TÜRK’ÜN TÜRK’TEN BAŞKA DOSTU YOKTUR
“İsrail neden Gazze ve Hamas’ı değil de Halep ve Şam’daki havaalanlarını bombalıyor? Rusya neden İsrail uçaklarının kendisini bombalamasına izin veriyor da, PKK Türkiye’ye saldırdığı halde Türk uçaklarının Suriye’de uçmasına izin vermiyor? Rusya dostumuz mu? Masanın üzerinde bilek güreşi yaparken masanın altında el sıkışıyorlar. Türkiye’nin tablonun hem üstüne hem de altına bakması lazım. Türk’ün Türk’ten başka dostu yoktur. Ama cesaretiniz kırılmasın, o zamandan beri bu böyle. “Allah’ın izniyle Türkiye Cumhuriyeti sonsuza kadar ayakta kalacaktır.”
ANA AMAÇ: Türkiye
“Hamas’ın 6 lideri var. Durum çok farklı. Hedef Türkiye. Bu başkanlar bir süre İsrail tarafından tutuklandı ve daha sonra serbest bırakıldı. Bunların hepsinin sorgulanması gerekiyor. 6 liderden 4’ü böyledir. Peki ne yapılmalı? Yapılmak istenen şudur: İsrail’in ilk gün Lübnan’a saldıracağını söyledik, öyle de oldu. Hizbullah’ı affetti. Suriye’ye saldıracağını söyledik, saldırmaya başladı. Bir buçuk ay önce birileri PKK’ya Deyrizor’un güneyine giderek bu bölgeye yaklaşma emri verdi. Hatırlarsanız Arap kabileleriyle çatışmalar yaşandı. Herşey planlı ve programlıdır. İsrail sözde saldırıyı bahane edip saldırırken PKK ve YPG ile birleşirse Türkiye’nin komşusu olur. Vaat Edilen Topraklar ile kıyaslandığında 22 vilayimiz İsrail’in sahip olmak istediği topraklardır. Özellikle son dönemde yaşanan olayların Türkiye’yi hedef aldığını gösteren 4 açıklama var. Birinci; ABD F-16’ları Suriye’de İHA’mızı düşürdü. İkinci olarak ABD uçak gemisi Abdülhamid Han Sondaj Gemimizin 5 mil yakınında ve Sevilla Üniversitesi Haritasının sınır hattında durmaktadır. Üçüncüsü, ABD Lideri Türkiye’yi “ABD’nin ulusal güvenliğine yönelik olağanüstü bir tehdit” olarak nitelendirdi. Dördüncüsü, Türkiye ABD’ye hitap etmiyor, ABD de Türkiye’ye hitap etmiyor.”
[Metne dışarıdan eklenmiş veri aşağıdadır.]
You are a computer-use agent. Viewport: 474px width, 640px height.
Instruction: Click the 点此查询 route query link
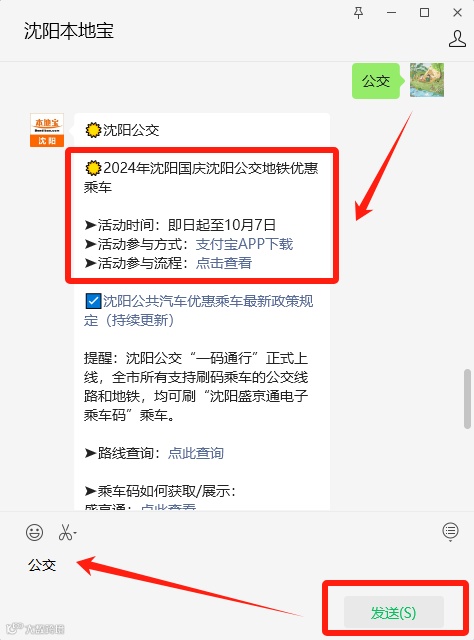[196, 453]
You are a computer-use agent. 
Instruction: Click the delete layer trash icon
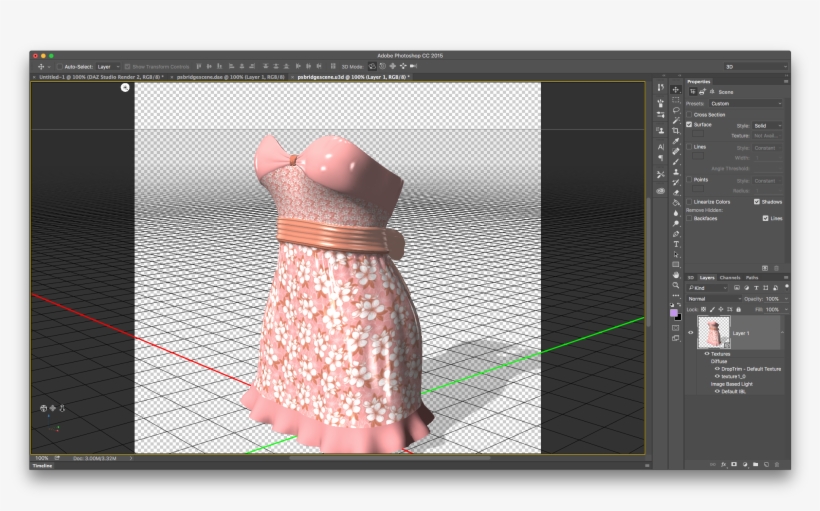click(x=775, y=464)
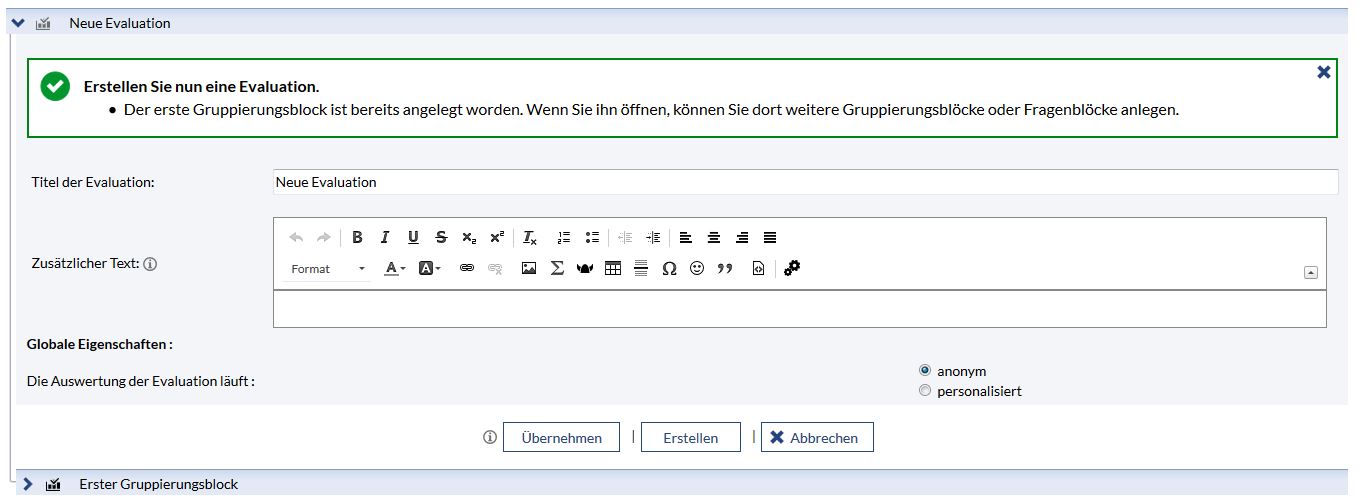
Task: Click the Titel der Evaluation input field
Action: (x=804, y=182)
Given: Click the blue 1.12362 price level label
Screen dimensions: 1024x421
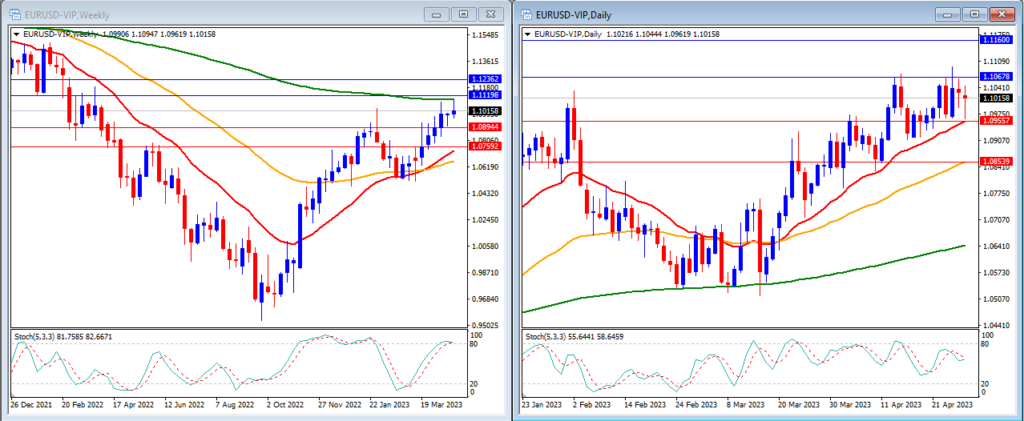Looking at the screenshot, I should pyautogui.click(x=485, y=79).
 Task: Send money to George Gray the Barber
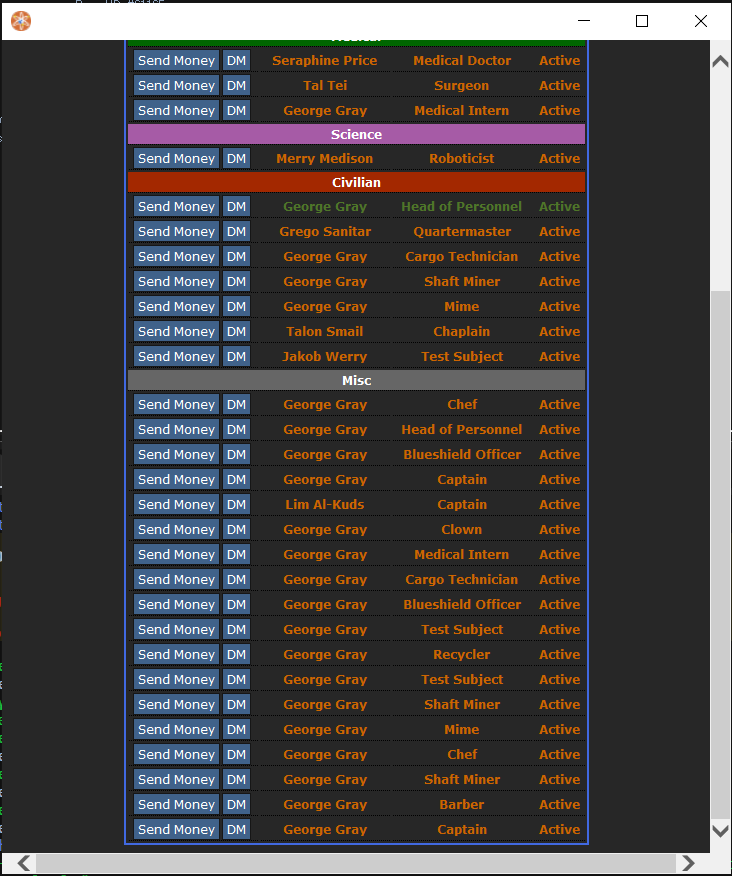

Seminerin sonunda Belediye Başkanı Alper Taban da sahneye çıkarak kısa bir tebrik konuşması yaptı. Önder Taban, “Sayın hocamız geçmiş tecrübesi ve bakış açısıyla yaşananları bizlere tüm ayrıntılarıyla anlattı. Ben de çok çarpıcı buldum. Aslında sorunlar göründüğünden çok daha fazlasıdır. Hocamızın açıklamaları bizi de aydınlattı. “Cihat Yaycı hocamıza ve siz değerli vatandaşlarımıza teşekkür ediyorum” dedi. Konuşmanın ardından Önder Taban, gecenin anısına Cihat Yaycı’ya ikramda bulundu.